Records for locating described items:
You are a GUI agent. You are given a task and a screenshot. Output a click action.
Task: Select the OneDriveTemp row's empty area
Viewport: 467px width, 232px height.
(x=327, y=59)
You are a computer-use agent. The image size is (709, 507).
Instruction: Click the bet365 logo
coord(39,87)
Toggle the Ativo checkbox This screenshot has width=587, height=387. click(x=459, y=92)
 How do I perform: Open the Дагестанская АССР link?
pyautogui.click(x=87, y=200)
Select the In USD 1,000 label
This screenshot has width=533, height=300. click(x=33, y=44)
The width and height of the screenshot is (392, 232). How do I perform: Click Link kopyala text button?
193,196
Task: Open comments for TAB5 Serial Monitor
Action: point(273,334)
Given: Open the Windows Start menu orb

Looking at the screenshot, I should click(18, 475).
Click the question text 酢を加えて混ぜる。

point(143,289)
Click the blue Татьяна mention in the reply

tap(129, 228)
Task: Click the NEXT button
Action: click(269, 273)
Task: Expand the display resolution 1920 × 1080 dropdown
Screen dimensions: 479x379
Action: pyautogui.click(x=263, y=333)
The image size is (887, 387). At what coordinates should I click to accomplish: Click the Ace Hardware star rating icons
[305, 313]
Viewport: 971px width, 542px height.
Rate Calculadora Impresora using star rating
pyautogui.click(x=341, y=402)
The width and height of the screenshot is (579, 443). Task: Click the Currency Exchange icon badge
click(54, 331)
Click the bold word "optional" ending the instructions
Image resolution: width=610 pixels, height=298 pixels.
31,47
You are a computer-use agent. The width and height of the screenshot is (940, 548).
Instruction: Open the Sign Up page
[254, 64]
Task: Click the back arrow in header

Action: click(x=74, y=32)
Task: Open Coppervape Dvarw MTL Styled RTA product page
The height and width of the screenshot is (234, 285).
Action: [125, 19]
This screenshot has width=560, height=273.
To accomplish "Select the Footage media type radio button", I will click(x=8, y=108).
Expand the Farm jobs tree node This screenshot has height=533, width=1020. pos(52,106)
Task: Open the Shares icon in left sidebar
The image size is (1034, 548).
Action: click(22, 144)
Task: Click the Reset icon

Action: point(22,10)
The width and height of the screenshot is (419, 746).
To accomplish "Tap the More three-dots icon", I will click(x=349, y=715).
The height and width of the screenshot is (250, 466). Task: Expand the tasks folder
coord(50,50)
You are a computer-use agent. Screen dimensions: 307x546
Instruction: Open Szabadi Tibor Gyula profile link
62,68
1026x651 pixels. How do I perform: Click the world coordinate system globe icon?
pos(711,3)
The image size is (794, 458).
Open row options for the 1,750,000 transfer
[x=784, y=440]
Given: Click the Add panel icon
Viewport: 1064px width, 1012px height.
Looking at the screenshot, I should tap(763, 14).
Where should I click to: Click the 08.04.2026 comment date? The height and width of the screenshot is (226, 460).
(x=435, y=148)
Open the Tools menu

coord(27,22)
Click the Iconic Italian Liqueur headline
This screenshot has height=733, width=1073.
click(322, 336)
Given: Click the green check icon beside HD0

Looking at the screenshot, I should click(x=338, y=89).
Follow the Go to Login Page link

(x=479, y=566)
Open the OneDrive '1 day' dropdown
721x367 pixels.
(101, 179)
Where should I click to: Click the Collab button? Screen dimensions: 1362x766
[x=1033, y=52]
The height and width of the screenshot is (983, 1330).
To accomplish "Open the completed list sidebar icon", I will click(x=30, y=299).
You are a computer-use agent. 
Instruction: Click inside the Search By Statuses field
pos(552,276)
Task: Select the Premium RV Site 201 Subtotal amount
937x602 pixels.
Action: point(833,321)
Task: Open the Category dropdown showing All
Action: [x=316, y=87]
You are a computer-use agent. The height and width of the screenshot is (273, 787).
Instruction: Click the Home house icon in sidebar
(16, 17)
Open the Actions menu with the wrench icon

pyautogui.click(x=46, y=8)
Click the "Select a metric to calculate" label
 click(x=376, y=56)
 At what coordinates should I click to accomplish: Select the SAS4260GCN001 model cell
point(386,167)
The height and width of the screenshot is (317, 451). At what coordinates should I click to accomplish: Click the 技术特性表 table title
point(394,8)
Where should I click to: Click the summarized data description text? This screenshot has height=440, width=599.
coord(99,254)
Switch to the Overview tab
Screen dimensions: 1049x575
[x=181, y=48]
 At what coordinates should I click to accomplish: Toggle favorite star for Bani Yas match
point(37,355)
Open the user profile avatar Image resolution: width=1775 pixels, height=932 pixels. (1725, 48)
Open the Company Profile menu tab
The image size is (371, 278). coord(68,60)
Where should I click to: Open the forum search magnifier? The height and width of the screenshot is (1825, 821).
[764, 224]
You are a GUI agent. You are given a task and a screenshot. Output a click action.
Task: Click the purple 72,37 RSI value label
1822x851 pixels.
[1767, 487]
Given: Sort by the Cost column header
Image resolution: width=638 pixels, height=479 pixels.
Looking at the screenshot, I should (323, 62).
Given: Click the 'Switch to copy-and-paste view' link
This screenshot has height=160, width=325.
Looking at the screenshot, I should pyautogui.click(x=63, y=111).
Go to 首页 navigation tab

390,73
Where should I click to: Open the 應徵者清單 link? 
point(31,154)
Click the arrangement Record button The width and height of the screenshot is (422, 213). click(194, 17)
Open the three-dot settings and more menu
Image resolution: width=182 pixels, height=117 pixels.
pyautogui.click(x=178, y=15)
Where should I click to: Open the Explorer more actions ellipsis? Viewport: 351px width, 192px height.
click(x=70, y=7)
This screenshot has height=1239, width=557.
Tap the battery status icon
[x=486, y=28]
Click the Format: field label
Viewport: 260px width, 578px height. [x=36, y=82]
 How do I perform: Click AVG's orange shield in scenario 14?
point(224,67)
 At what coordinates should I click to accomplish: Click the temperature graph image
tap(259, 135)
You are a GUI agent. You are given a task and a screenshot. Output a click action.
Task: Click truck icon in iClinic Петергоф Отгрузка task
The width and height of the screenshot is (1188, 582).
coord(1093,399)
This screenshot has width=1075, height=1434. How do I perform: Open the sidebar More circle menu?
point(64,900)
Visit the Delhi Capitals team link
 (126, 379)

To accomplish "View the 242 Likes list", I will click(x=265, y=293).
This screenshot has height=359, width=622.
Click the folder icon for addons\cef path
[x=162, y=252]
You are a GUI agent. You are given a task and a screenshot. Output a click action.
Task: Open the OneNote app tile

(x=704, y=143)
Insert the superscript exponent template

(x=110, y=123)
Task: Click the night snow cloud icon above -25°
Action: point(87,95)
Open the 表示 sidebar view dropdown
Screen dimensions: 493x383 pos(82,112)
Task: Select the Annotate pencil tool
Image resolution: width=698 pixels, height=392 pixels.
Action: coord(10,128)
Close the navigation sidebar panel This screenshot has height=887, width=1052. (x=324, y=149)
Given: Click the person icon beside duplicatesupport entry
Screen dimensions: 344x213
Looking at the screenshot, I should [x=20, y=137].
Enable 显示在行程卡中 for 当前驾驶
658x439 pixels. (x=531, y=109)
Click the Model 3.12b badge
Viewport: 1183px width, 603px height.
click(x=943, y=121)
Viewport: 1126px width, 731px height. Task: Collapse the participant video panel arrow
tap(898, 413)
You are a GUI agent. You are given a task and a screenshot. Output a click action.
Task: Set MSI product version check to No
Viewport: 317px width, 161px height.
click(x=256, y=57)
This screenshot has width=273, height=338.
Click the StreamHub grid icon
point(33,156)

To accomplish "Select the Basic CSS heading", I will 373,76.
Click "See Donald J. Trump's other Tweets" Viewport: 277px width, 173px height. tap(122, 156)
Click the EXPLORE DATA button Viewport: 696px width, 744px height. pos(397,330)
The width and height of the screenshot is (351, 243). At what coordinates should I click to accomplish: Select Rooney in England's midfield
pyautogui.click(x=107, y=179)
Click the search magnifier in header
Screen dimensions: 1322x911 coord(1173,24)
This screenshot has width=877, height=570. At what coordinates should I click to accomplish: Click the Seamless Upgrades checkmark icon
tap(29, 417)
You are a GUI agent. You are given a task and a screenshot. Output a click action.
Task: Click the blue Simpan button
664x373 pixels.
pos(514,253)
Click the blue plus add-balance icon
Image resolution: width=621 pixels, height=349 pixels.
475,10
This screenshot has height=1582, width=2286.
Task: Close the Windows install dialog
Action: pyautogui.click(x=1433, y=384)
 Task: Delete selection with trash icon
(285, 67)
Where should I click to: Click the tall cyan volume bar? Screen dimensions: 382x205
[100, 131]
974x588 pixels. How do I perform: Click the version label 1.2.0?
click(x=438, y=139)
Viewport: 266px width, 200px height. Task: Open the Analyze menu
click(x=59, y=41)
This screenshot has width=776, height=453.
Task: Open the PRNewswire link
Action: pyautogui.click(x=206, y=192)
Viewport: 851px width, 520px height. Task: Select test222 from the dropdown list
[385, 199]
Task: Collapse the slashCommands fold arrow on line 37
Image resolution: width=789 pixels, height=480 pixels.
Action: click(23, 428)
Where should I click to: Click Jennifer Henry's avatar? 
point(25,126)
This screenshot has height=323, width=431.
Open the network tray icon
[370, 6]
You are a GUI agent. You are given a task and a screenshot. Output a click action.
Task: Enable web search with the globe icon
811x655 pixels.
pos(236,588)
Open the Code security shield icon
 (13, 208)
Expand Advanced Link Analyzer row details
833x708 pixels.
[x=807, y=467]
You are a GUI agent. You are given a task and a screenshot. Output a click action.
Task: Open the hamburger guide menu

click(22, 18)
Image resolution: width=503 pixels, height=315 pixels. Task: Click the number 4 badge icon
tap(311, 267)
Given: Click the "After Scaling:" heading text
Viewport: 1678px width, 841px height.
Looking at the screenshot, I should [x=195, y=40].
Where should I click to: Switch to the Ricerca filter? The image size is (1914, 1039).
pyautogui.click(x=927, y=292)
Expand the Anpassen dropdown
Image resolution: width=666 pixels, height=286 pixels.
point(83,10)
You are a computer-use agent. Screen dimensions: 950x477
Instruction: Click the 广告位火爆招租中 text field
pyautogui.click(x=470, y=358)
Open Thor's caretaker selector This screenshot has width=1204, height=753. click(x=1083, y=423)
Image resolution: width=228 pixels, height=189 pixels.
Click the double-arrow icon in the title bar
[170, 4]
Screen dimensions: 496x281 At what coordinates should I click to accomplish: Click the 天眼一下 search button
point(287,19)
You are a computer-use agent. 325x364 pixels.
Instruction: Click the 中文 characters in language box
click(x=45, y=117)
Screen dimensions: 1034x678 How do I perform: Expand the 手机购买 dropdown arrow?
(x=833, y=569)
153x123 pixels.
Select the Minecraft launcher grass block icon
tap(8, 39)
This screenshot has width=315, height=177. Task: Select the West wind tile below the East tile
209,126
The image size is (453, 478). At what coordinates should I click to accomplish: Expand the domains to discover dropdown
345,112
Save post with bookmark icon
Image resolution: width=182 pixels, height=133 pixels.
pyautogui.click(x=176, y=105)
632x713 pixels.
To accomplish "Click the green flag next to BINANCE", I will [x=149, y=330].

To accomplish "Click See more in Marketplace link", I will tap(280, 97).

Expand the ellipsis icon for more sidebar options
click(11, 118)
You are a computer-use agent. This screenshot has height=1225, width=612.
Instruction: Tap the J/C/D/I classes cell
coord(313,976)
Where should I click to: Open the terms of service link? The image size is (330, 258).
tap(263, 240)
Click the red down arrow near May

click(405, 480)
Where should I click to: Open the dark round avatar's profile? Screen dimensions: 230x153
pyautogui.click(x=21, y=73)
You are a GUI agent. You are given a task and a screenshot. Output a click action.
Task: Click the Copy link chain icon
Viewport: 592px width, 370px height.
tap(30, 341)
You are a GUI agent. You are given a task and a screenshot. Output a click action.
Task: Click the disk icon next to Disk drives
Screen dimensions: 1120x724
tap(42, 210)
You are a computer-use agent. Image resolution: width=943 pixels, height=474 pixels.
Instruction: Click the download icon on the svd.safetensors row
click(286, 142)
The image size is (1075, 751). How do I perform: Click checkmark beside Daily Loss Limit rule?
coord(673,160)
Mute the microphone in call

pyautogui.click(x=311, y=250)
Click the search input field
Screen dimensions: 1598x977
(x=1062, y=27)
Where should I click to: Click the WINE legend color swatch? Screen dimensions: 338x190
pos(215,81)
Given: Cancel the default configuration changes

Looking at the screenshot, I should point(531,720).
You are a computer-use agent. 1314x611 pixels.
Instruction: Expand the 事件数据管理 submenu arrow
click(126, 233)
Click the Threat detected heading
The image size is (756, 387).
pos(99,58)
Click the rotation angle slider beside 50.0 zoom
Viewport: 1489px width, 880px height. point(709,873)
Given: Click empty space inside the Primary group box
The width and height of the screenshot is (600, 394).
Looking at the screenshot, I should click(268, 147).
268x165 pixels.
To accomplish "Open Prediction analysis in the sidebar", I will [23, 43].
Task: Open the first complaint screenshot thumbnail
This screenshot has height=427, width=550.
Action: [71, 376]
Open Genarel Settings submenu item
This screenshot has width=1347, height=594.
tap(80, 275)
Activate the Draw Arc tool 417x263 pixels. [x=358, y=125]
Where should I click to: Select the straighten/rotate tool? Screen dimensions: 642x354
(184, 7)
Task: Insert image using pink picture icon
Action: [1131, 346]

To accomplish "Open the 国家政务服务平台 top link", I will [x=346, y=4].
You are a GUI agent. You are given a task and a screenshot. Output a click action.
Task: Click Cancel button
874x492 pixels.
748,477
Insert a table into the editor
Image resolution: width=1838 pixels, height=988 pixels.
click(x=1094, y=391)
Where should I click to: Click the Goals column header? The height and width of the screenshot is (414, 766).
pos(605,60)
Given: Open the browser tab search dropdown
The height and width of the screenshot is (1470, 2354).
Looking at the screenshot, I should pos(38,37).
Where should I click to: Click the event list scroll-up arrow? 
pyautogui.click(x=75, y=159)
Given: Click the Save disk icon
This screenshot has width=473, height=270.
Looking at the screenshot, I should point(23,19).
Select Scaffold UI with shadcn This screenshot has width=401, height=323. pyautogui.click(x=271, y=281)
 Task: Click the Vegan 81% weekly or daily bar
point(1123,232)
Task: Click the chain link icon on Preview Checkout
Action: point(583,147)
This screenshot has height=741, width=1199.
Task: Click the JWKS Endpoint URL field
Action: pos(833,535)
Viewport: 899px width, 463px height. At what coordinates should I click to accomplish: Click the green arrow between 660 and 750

YOUR GOAL: From the line with "How do I perform: Click AVG's" up to and including the line with "tap(259, 135)", change "orange" to "green" and leave everything else as it is. Give back only those lines.

RESPONSE FOR THIS EXERCISE:
 How do I perform: Click AVG's green shield in scenario 14?
point(224,67)
 At what coordinates should I click to accomplish: Click the temperature graph image
tap(259, 135)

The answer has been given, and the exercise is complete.